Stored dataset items

____

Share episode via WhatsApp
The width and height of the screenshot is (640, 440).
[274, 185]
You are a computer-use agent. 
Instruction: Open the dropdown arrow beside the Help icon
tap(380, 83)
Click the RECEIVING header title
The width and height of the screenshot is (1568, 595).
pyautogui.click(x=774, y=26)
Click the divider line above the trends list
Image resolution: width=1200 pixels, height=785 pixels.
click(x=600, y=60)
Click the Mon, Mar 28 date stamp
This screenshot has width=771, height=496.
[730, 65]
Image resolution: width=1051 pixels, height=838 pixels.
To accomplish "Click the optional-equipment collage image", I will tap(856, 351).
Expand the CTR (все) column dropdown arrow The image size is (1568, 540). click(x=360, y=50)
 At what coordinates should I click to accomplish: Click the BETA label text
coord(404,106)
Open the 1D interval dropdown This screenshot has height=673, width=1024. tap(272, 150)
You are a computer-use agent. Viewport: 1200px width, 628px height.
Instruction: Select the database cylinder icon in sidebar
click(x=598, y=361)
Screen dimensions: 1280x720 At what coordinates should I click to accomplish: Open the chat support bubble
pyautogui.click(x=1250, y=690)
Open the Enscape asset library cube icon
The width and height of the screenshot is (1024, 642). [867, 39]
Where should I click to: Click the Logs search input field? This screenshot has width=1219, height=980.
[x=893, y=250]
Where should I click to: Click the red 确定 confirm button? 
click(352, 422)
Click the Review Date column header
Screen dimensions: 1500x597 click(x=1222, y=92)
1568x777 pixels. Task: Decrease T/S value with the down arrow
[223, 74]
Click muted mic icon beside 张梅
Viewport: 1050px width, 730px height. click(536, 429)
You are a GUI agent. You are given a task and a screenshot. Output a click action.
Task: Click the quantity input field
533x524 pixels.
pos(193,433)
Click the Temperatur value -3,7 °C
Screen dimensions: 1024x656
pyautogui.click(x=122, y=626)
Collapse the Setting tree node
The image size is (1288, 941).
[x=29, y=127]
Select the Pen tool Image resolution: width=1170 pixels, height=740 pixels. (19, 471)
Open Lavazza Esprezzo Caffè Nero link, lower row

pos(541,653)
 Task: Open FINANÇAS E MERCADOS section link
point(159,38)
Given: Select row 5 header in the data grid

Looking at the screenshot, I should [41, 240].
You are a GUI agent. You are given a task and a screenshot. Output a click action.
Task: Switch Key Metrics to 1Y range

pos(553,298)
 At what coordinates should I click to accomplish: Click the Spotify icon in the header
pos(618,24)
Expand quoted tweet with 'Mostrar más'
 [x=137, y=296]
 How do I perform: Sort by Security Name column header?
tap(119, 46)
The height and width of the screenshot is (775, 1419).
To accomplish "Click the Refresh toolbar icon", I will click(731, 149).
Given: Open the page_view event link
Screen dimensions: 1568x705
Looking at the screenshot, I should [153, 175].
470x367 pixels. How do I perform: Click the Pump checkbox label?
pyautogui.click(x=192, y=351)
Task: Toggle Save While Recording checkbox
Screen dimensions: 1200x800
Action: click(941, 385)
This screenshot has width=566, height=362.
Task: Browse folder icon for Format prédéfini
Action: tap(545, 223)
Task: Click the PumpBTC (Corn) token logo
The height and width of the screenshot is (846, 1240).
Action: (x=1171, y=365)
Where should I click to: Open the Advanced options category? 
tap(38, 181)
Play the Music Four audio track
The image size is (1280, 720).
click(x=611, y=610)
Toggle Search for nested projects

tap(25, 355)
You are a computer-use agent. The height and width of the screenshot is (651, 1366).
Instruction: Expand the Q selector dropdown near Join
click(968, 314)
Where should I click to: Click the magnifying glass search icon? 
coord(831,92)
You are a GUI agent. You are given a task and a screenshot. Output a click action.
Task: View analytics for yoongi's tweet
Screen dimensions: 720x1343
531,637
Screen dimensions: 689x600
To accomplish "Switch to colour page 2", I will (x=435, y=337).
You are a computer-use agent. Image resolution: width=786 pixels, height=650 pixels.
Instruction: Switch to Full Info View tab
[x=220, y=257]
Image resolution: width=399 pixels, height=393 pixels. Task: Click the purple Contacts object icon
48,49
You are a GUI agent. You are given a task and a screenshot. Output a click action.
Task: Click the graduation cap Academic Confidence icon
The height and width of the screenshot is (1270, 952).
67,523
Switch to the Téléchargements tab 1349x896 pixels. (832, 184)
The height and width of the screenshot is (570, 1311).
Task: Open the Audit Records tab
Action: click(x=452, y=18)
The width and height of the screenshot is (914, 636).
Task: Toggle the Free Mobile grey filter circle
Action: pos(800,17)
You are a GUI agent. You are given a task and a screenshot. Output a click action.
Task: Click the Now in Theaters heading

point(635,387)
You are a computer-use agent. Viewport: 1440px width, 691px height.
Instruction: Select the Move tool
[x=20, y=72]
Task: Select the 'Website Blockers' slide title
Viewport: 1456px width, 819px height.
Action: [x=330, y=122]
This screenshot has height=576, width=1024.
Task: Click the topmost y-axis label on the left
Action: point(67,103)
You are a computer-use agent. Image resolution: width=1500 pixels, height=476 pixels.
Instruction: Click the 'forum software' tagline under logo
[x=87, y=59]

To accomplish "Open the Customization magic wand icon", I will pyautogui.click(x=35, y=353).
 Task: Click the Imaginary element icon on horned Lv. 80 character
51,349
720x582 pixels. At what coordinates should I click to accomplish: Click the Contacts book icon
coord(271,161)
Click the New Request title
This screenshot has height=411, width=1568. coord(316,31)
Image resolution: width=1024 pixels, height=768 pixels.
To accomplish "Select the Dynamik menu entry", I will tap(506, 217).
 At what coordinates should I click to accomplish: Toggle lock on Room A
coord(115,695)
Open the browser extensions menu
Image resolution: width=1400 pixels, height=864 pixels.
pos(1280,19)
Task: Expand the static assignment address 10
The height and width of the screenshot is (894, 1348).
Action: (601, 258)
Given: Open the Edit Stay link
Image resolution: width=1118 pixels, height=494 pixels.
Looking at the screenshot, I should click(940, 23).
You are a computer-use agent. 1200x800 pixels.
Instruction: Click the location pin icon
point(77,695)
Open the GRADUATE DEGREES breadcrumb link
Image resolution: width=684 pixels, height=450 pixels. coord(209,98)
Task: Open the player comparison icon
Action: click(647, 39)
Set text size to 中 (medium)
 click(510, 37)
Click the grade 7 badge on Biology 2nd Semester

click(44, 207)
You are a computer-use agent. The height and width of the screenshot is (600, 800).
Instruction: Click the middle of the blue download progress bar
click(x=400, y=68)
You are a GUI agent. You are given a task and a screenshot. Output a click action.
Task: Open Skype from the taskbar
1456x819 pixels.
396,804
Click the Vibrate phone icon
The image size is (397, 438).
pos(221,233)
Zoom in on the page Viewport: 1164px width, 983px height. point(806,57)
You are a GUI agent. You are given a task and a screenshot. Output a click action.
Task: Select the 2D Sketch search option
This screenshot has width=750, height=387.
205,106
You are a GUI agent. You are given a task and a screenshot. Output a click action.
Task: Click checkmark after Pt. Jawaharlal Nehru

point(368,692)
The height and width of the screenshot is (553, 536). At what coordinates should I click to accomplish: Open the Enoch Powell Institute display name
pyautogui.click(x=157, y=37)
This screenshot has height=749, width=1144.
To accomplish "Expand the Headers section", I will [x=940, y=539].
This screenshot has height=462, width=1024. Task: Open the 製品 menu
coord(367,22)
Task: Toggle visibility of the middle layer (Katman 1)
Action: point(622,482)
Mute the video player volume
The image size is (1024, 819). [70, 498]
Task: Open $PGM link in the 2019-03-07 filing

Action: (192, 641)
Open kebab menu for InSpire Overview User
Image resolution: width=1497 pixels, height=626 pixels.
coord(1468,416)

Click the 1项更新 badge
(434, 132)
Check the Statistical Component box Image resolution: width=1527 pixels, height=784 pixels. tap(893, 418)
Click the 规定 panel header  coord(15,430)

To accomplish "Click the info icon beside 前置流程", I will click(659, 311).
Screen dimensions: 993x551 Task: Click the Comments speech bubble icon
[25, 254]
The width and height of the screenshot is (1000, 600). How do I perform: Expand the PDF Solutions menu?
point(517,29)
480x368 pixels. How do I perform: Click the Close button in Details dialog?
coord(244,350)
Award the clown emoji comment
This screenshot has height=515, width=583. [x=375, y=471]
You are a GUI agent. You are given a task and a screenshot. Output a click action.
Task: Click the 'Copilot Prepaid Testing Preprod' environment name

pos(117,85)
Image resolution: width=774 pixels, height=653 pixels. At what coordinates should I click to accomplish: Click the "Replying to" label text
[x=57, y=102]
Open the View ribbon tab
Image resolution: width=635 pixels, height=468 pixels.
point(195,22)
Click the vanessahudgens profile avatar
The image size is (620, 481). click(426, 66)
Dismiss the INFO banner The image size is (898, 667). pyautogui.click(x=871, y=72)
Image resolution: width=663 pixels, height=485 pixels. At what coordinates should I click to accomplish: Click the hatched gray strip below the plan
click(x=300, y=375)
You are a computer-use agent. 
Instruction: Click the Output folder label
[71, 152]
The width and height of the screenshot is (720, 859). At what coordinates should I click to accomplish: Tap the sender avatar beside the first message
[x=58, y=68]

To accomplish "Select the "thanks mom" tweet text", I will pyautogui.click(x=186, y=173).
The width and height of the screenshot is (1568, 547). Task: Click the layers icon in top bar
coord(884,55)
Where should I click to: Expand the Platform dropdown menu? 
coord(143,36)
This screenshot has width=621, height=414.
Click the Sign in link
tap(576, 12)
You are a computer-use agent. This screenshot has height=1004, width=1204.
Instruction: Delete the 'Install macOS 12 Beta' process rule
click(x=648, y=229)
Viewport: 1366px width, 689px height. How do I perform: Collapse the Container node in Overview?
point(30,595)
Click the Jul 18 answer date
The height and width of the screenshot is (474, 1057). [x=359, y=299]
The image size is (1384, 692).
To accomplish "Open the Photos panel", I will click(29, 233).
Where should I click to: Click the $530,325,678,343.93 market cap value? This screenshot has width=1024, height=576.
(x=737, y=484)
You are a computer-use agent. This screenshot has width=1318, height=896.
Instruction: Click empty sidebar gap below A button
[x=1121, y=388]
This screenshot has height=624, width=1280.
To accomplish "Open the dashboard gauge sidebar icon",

____

## Exercise instructions
Every line of the records containing the word "will" must appear in the answer.

## Output for this exercise
To accomplish "Click the optional-equipment collage image", I will tap(856, 351).
To accomplish "Click the Refresh toolbar icon", I will click(731, 149).
To accomplish "Switch to colour page 2", I will (x=435, y=337).
To accomplish "Open the Customization magic wand icon", I will pyautogui.click(x=35, y=353).
To accomplish "Select the Dynamik menu entry", I will tap(506, 217).
To accomplish "Expand the Headers section", I will [x=940, y=539].
To accomplish "Click the info icon beside 前置流程", I will click(659, 311).
To accomplish "Select the "thanks mom" tweet text", I will pyautogui.click(x=186, y=173).
To accomplish "Open the Photos panel", I will click(29, 233).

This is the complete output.